Task prompt: Copy the lines of the records between the line containing "Describe the element at coordinates (876, 159)" and the line containing "Maximize is located", inclusive, without any changes.

Given data:
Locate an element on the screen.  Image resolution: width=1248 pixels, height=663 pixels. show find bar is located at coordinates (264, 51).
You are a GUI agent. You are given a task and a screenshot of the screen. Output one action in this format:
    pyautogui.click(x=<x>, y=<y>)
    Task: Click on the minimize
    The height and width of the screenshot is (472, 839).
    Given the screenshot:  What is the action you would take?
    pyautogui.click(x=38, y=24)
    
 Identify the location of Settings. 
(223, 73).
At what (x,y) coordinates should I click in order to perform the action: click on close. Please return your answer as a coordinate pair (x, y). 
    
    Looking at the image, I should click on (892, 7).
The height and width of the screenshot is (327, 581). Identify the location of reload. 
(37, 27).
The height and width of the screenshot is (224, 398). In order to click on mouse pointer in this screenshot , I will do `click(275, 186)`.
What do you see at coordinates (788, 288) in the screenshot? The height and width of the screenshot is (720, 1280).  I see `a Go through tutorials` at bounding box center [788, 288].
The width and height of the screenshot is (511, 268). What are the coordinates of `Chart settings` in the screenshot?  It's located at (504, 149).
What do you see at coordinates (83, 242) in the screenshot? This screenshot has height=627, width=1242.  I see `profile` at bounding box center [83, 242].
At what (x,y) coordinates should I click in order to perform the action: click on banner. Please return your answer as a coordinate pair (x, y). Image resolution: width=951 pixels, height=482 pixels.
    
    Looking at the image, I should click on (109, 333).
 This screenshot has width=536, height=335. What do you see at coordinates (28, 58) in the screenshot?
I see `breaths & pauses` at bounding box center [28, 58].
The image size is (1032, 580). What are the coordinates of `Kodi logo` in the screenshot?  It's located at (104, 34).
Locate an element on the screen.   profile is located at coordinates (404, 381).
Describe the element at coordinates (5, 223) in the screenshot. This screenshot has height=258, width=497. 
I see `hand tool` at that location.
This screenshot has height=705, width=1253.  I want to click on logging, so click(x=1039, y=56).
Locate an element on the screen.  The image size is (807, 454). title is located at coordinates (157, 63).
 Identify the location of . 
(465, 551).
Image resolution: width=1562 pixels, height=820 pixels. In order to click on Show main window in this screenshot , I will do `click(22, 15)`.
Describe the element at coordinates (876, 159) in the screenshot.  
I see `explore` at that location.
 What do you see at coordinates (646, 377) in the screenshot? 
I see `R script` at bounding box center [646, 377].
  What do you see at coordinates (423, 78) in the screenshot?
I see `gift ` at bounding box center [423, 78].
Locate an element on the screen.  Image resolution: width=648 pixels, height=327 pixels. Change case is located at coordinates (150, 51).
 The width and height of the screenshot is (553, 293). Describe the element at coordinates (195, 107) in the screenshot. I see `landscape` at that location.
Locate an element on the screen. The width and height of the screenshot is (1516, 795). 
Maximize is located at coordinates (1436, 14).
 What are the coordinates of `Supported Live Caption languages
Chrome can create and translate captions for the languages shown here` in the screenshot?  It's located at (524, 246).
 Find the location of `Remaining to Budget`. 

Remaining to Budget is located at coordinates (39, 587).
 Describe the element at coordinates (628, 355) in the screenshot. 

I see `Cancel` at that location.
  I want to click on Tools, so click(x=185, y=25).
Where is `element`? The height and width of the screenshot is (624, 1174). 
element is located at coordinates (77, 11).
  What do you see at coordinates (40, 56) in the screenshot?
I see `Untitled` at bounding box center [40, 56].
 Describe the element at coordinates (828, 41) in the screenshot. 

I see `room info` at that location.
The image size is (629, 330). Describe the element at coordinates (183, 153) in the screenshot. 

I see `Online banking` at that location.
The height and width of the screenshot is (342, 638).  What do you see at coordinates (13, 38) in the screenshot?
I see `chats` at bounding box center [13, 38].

Reply:
Describe the element at coordinates (876, 159) in the screenshot.  
I see `explore` at that location.
 What do you see at coordinates (646, 377) in the screenshot? 
I see `R script` at bounding box center [646, 377].
  What do you see at coordinates (423, 78) in the screenshot?
I see `gift ` at bounding box center [423, 78].
Locate an element on the screen.  Image resolution: width=648 pixels, height=327 pixels. Change case is located at coordinates (150, 51).
 The width and height of the screenshot is (553, 293). Describe the element at coordinates (195, 107) in the screenshot. I see `landscape` at that location.
Locate an element on the screen. The width and height of the screenshot is (1516, 795). 
Maximize is located at coordinates (1436, 14).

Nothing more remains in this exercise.